Work required | Each image should be skipped while the records are restated word for word.

Task data |
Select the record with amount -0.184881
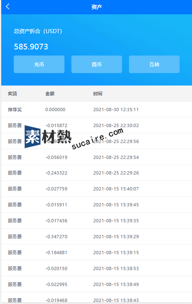This screenshot has height=304, width=192. [x=96, y=253]
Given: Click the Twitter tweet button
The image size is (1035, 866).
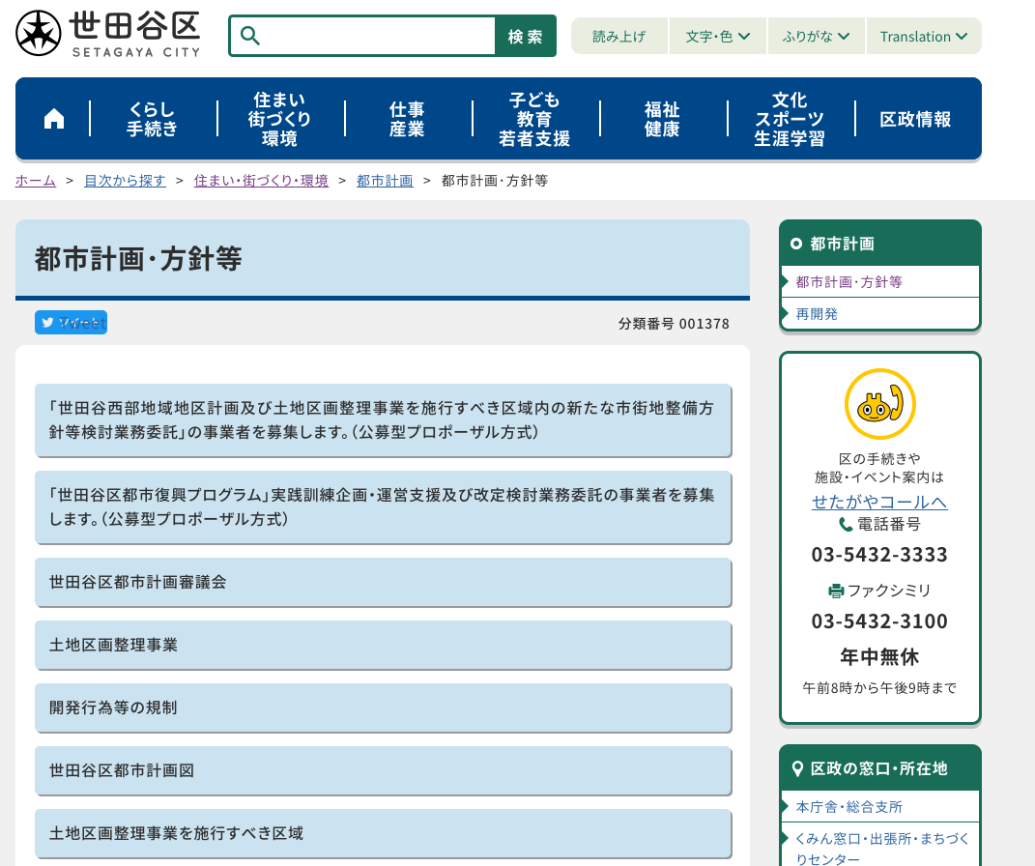Looking at the screenshot, I should [x=71, y=323].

Problem solution |
Select the record with amount -0.184881
This screenshot has height=304, width=192. [x=96, y=253]
Given: Click the Twitter tweet button
The image size is (1035, 866).
Looking at the screenshot, I should [x=71, y=323].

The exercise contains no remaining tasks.